De prime abord, après cette description plutôt crue – j’en conviens – on pourrait s’attendre à assister à un spectacle graveleux, lourd et sans intérêt. Il n’en est rien. Si, par moments, dans le texte ou dans les actes, les allusions graveleuses s’enchaînent, elles sont toujours rattrapées par une touche de poésie. Ainsi, soit par le texte (on retrouve bien la plume fulgurante de Jean Genet) soit par la musique – un grand bravo à tous les musiciens pour la diversité des morceaux joués, le talent et la note toujours juste – soit par la gestuelle, les actes ou les performances physiques, on ne ressent jamais de gêne, contrairement à ce à quoi on pourrait s’attendre. L’on peut citer quelques passages particulièrement marquants à cet égard. Lors d’une chanson de la Dame de la mort (Zoé Cappon), au texte particulièrement équivoque, l’un des comédiens (Raphaël Perrenoud) effectue une chorégraphie, accompagné d’un cerceau géant, dans lequel il tourne et virevolte, avec une gestuelle fluide, sans accroc, comme si la gravité (terrestre de l’intrigue) n’avait aucune prise sur lui. On retiendra aussi cette scène entre Querelle, couvert de charbon et le Lieutenant Seblon, dans laquelle il fait part, en pensée (exprimée par un éclairage bleuté), de son attirance pour le jeune et beau matelot, dans un texte au style inimitable. Enfin, on citera encore l’interrogatoire de Roger par Mario le flic (Valo Hollenstein), où les deux comédiens se battent sur un mât, dans une impressionnante démonstration de force et de virtuosité artistique. Enfin, les scènes de combat entre les hommes, toujours empreintes d’un érotisme latent, entre violence et sensualité, emportent les spectateurs dans l’univers si particulier de la troupe.
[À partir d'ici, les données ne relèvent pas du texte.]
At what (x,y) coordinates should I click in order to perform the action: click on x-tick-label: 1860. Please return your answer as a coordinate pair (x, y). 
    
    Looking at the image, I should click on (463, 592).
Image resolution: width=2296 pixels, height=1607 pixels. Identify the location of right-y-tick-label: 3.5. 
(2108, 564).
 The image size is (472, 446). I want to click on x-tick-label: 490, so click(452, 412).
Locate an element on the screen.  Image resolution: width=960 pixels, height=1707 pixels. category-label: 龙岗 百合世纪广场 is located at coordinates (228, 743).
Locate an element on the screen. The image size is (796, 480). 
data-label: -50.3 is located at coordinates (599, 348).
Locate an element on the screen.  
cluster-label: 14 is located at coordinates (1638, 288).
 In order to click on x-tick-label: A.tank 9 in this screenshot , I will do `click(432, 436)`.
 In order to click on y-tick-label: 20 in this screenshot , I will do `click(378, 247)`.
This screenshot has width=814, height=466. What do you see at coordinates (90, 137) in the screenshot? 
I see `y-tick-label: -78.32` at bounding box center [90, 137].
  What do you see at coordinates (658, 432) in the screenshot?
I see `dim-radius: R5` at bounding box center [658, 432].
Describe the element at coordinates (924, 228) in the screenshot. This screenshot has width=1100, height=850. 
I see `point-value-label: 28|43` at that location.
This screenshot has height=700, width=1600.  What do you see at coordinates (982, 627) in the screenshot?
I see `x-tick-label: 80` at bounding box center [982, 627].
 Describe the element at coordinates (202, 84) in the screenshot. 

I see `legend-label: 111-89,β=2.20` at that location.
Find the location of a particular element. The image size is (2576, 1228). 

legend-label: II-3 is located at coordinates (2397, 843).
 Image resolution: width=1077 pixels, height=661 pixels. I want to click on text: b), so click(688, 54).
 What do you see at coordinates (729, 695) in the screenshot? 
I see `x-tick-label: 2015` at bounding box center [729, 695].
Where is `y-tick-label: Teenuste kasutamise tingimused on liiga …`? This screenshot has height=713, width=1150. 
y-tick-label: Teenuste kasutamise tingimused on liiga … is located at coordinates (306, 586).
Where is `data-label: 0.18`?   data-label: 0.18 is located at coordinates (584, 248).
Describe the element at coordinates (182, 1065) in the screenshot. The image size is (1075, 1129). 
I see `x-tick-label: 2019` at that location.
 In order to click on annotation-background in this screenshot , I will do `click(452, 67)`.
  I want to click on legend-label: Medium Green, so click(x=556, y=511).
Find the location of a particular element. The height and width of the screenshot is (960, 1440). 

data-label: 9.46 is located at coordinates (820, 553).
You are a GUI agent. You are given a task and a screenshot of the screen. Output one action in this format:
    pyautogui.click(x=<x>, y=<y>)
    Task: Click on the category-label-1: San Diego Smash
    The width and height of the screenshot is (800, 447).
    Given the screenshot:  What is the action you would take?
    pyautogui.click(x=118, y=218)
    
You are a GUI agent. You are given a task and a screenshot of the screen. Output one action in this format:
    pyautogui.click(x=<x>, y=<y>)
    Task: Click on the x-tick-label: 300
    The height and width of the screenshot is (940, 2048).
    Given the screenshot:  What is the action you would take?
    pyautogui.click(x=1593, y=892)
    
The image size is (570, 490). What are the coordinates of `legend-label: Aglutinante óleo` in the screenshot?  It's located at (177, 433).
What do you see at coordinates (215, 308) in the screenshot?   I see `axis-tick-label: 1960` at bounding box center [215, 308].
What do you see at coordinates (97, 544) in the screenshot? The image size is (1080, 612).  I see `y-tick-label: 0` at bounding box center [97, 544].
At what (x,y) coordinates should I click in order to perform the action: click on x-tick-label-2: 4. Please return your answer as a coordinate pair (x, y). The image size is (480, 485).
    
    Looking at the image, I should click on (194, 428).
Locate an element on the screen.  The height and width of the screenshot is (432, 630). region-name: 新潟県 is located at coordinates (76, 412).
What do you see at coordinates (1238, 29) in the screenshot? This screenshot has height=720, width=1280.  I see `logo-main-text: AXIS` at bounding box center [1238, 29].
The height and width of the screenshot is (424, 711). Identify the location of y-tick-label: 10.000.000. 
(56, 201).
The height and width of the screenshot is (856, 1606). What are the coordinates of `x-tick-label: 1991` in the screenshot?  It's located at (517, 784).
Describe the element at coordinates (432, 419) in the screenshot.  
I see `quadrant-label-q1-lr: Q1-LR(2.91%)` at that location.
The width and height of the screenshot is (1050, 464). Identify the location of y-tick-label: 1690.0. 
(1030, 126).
Dérive, c’est un spectacle déroutant, qui procure nombre d’émotions, qui fait réfléchir aussi, sur les rapports entre les hommes. C’est surtout une performance impressionnante, tant au niveau physique – acrobaties et chorégraphies en tous genres – qu’émotionnel, qui mêle la plume inimitable de Jean Genet avec la qualité des circassiens, accompagné par des musiciens talentueux et la puissante voix de Zoé Cappon.

Alors, merci au Galpon, merci à Loulou, merci à la Compagnie Théâtre du Fil pour ce moment de grande émotion, ces deux heures passées dans un autre espace-temps.

Entre poésie et érotisme, Dérive est à voir encore jusqu’au 9 avril sur les planches du Galpon.